Renovations at BC Place will go ahead at full speed and without any last-minute budget cutting, no matter what happens to a proposed casino and entertainment complex that was supposed to help pay for it, says the head of B.C. Pavilion Corp.
Contrary to reports that the $563-million renovation of the stadium will be imperilled if the Paragon Gaming casino project - triple the size of the current casino now in the neighbourhood - doesn't go ahead, CEO Warren Buckley said, "We'll be fine. We are fully committed on all the materials so there would be no scaling back."
Many people believe that the casino development was the main financial source for the BC Place renovations, which entail replacing the old inflatable roof with a new retractable one, as well as refurbishing much of the building.
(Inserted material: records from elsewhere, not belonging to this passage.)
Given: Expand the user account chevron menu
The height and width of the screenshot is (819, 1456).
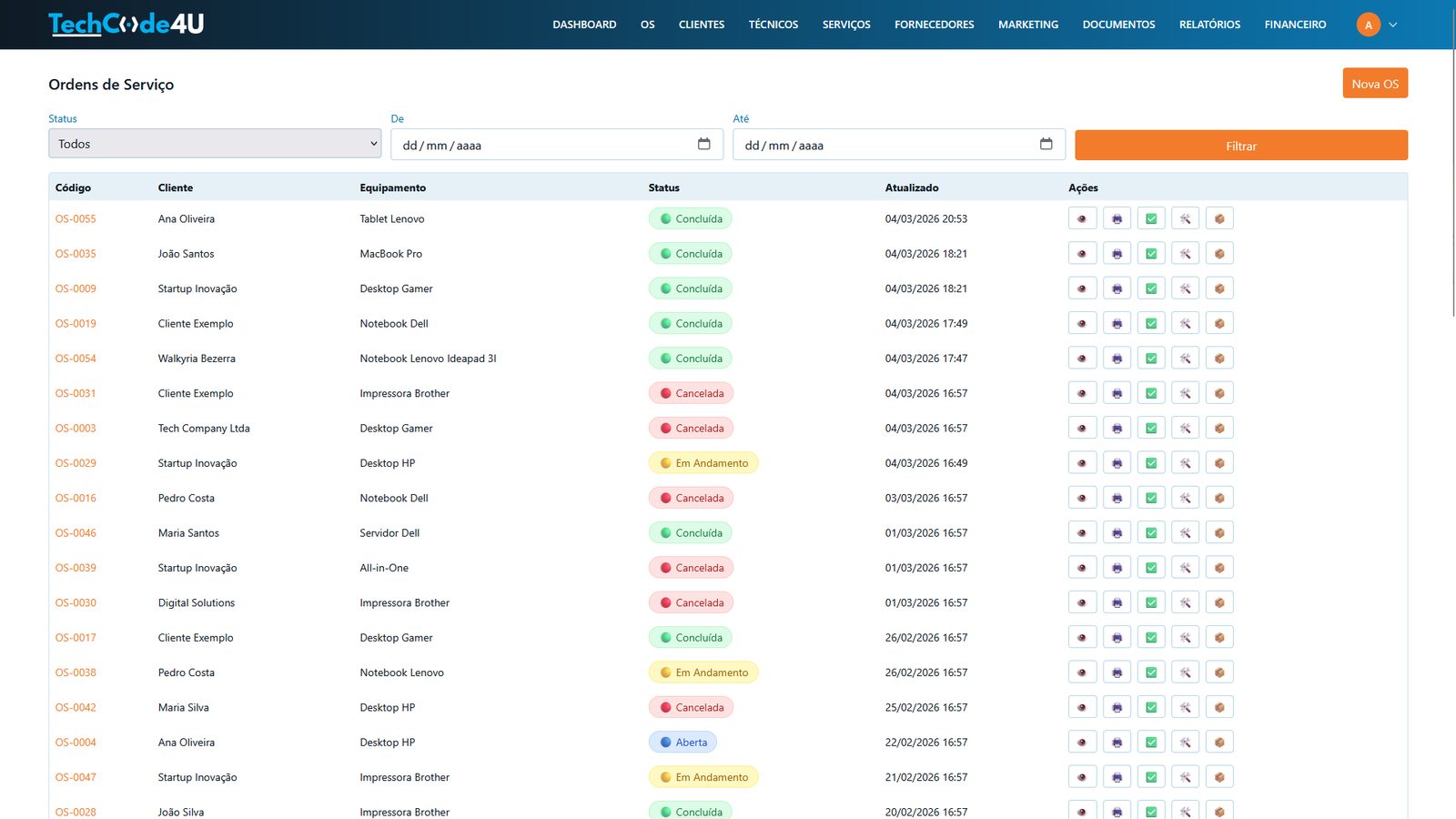Looking at the screenshot, I should (1392, 25).
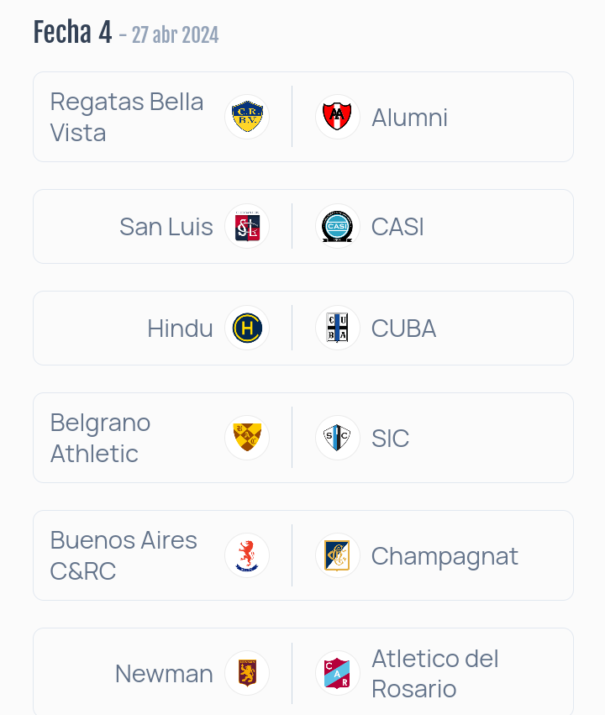Screen dimensions: 605x715
Task: Select the Atletico del Rosario CAR logo
Action: click(x=337, y=673)
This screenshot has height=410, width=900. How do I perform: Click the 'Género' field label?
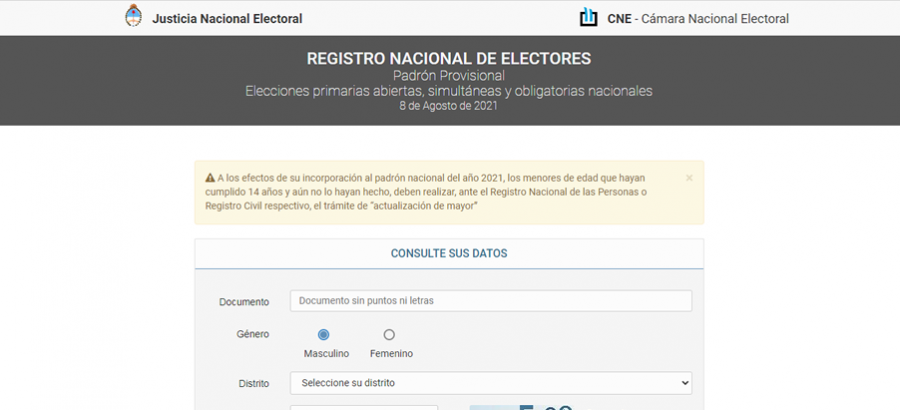coord(252,334)
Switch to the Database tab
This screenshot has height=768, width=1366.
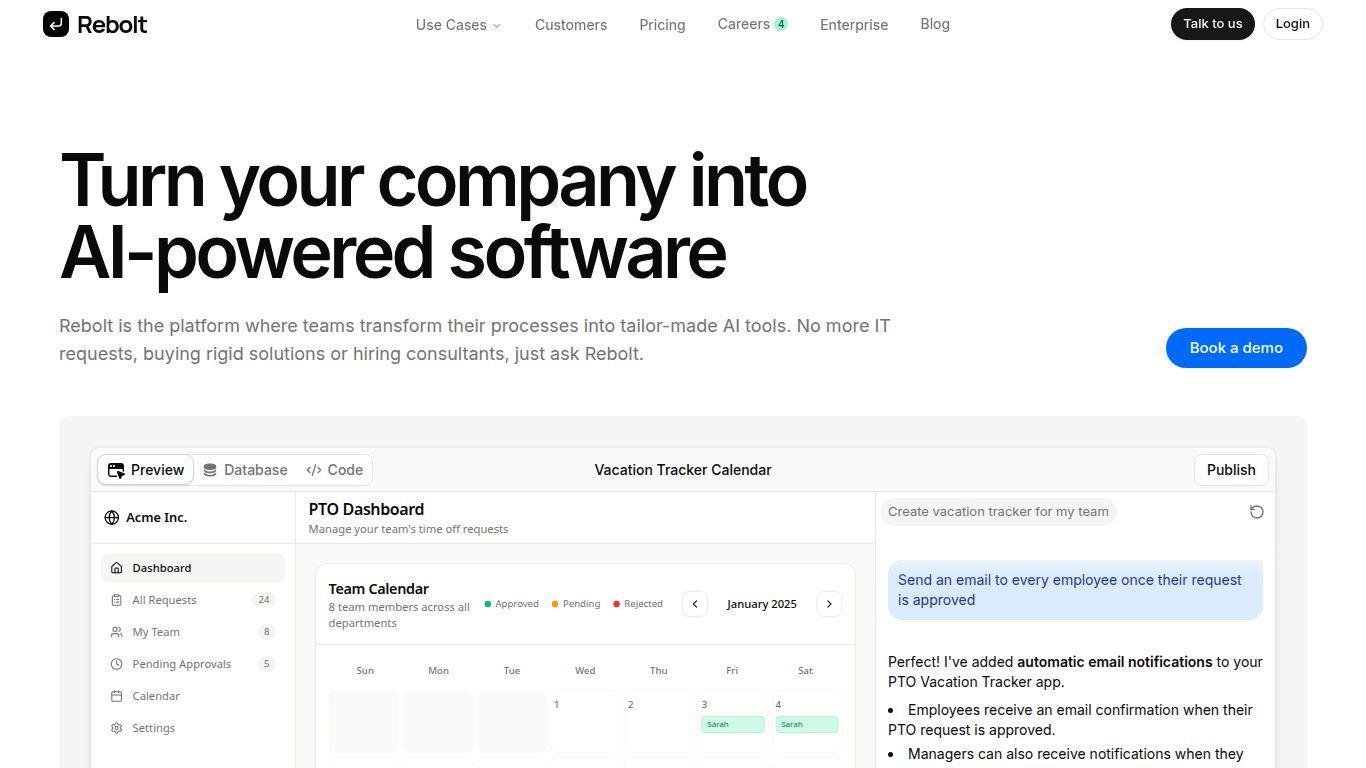245,470
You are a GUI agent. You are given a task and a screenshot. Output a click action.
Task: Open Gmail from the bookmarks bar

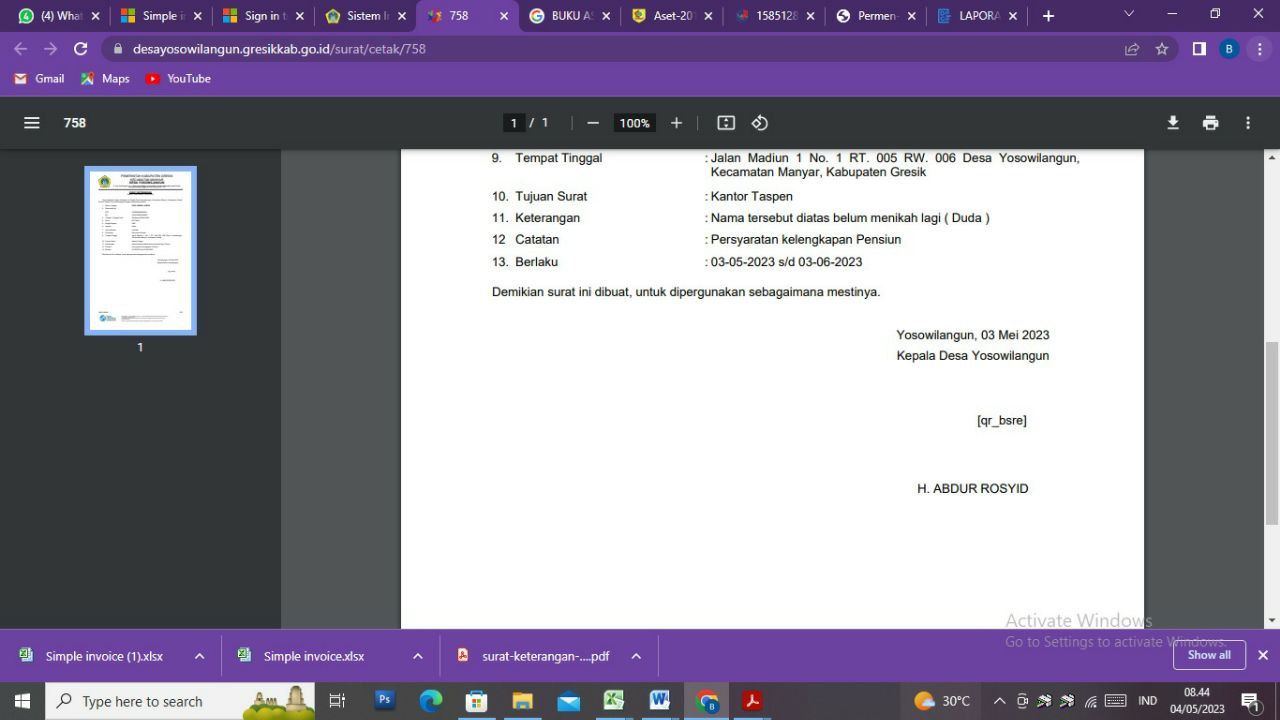point(38,78)
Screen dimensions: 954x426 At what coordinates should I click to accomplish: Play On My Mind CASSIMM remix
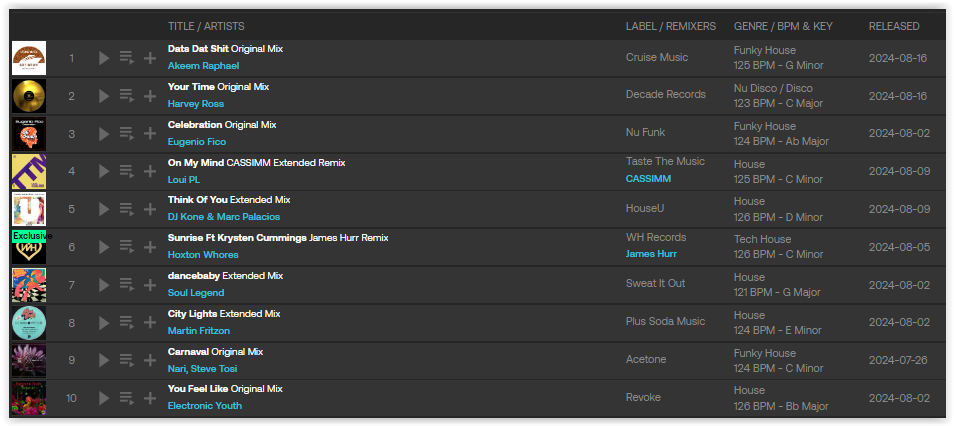coord(104,171)
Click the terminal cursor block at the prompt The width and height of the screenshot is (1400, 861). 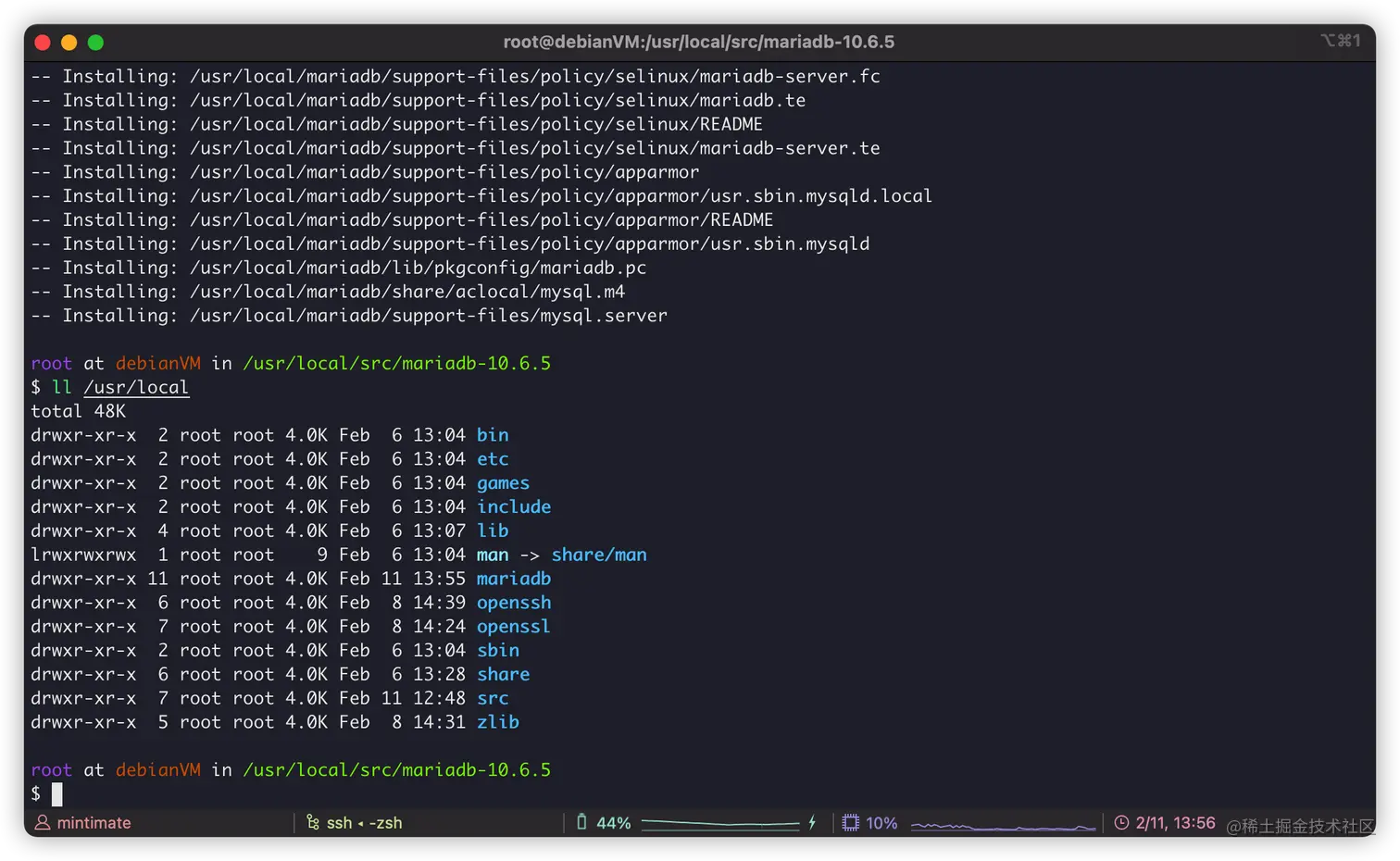[57, 793]
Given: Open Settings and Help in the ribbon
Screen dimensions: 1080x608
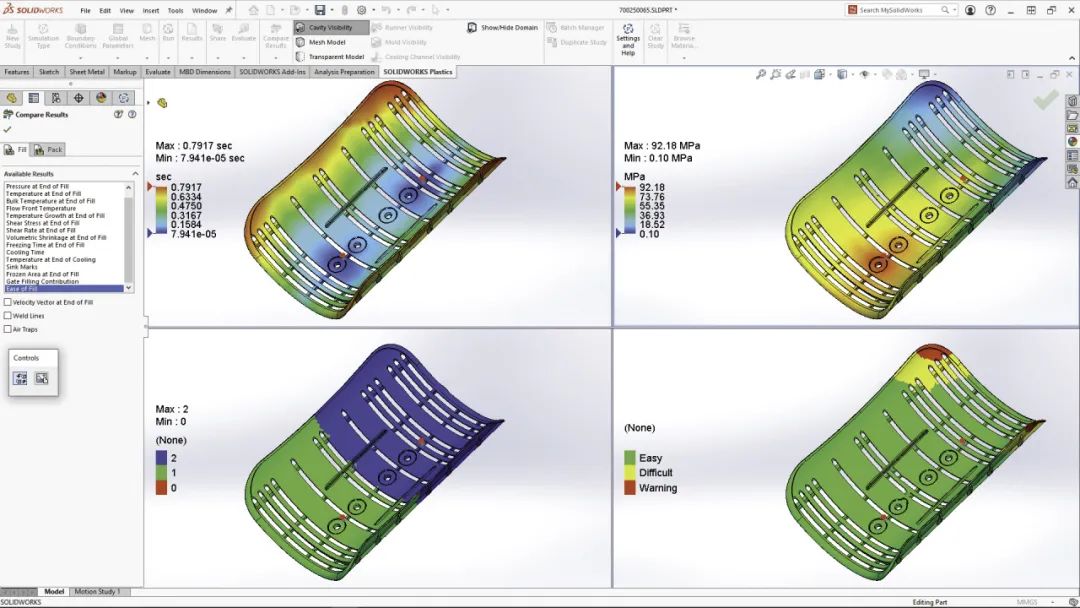Looking at the screenshot, I should click(628, 36).
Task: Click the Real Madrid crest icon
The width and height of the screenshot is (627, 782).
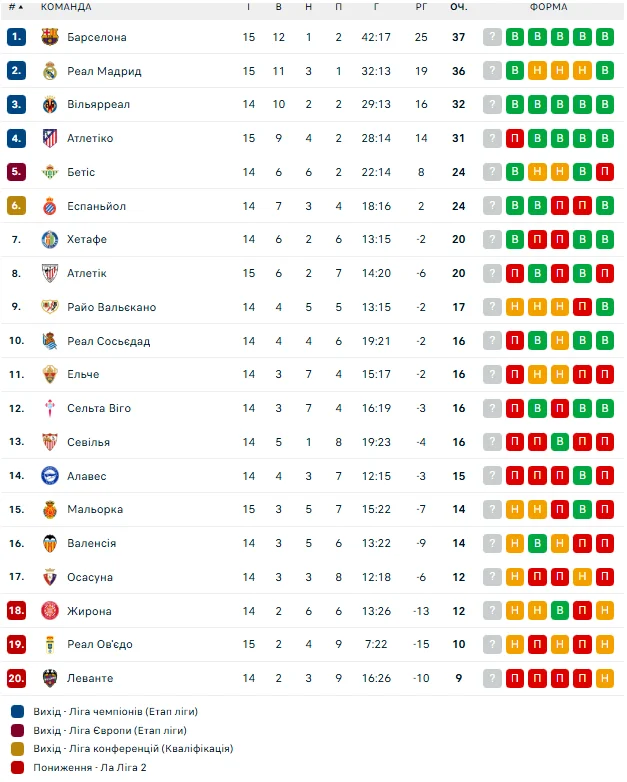Action: pyautogui.click(x=50, y=71)
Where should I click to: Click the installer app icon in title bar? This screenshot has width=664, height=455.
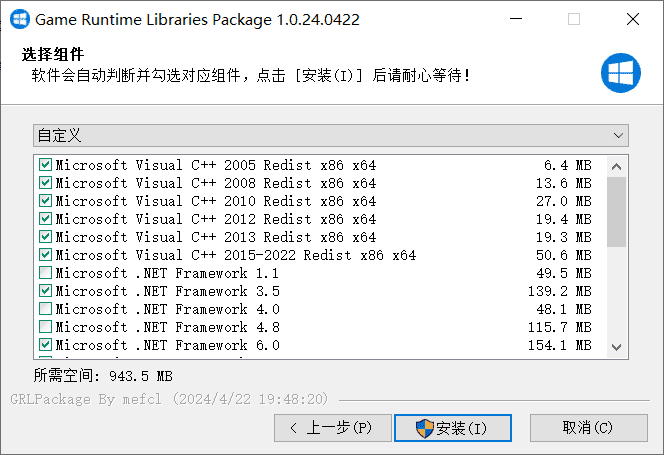(17, 19)
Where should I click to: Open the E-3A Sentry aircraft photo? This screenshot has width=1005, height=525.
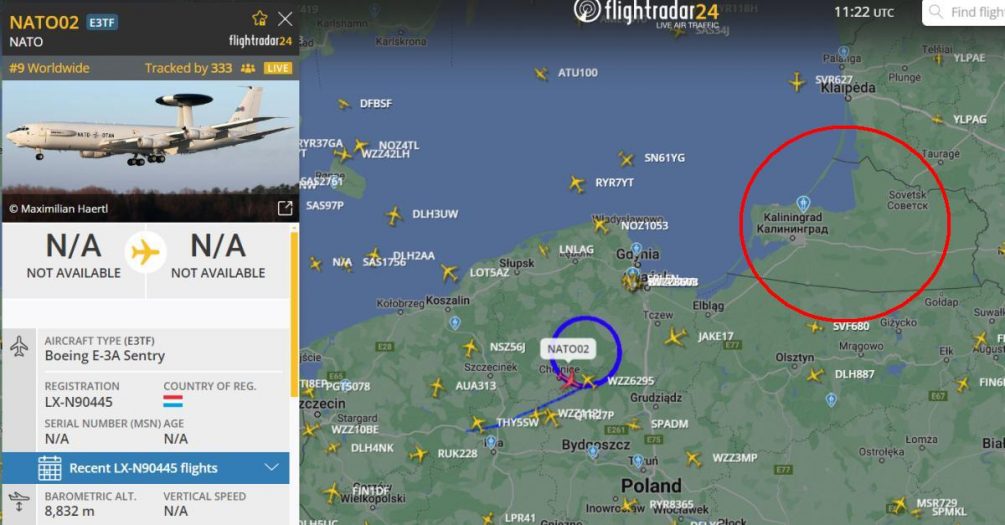150,151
But, Mr. Buckley said, the $6-million a year that Paragon has offered to pay for a land lease was intended to cover only about $75-million of the total cost. As well, the lease payments wouldn't even have started until 2013.
The reality is that much of the stadium's renovation costs are coming from general tax dollars. Of the total, he said, $277-million was a straight capital grant from the province. Another $40-million also came from the province as compensation for maintenance that had been deferred many years on the stadium.
Mr. Buckley said the $150-million construction loan from the province is the only debt obligation the casino was going to help pay. PavCo counted on casino lease payments for about half of that. The other half of the loan payments, as well as the remaining $100-million needed, would come from various past and future sources of money PavCo has elsewhere.
It will use cash on hand, money left over from the convention-centre expansion, and money from the sale of Bridge Studios, Mr. Buckley said. As well, it expects to generate new money from the enhanced stadium, including money from more days of rentals, sponsorship rights, and naming rights.
(Mr. Buckley squashed rumours that the stadium might be named Budweiser. The rumours have been circulating since the beer company, whose crown-like logo looks like the new BC Place roof to some, announced a sponsorship deal with the B.C. Lions. "It will not be called Budweiser Stadium," he said.)
Mr. Buckley acknowledged PavCo officials are flummoxed for the moment about what might replace the casino and entertainment project if council turns it down.
"We started meeting with Paragon two years ago and there's been no consideration of the alternatives," he said. The city has insisted that it wants to see something in that BC Place area that is job space, not just more condos, which makes it more difficult for PavCo to find a suitable use. Concord Pacific was the only other bidder besides Paragon when PavCo asked for bids on their land around the stadium two years ago.
However, he said, since PavCo isn't in a financial crunch, it won't have to grab at just anything.
"If nothing went forward on that site today, we're still generating $2.5-million just from parking revenues. We're not in a position where we have to rush into anything."
The larger financial problem if the casino is turned down will rest with the province, which was hoping to double or triple the $120-million a year it has been getting from the current Edgewater casino.
The casino issue is continuing to generate record attention at city hall. More than 200 people have now signed up to speak at public hearings. The third night of hearings Monday brought out what has become the typical mix - groups of casino workers begging for their well-paid jobs to be saved and opponents, ranging from former politicians and planners to neighbourhood groups, saying an expanded casino will result in more crime and gambling addiction, as well as being at odds with Vancouver's image and its effort to create a thriving, pedestrian-friendly downtown.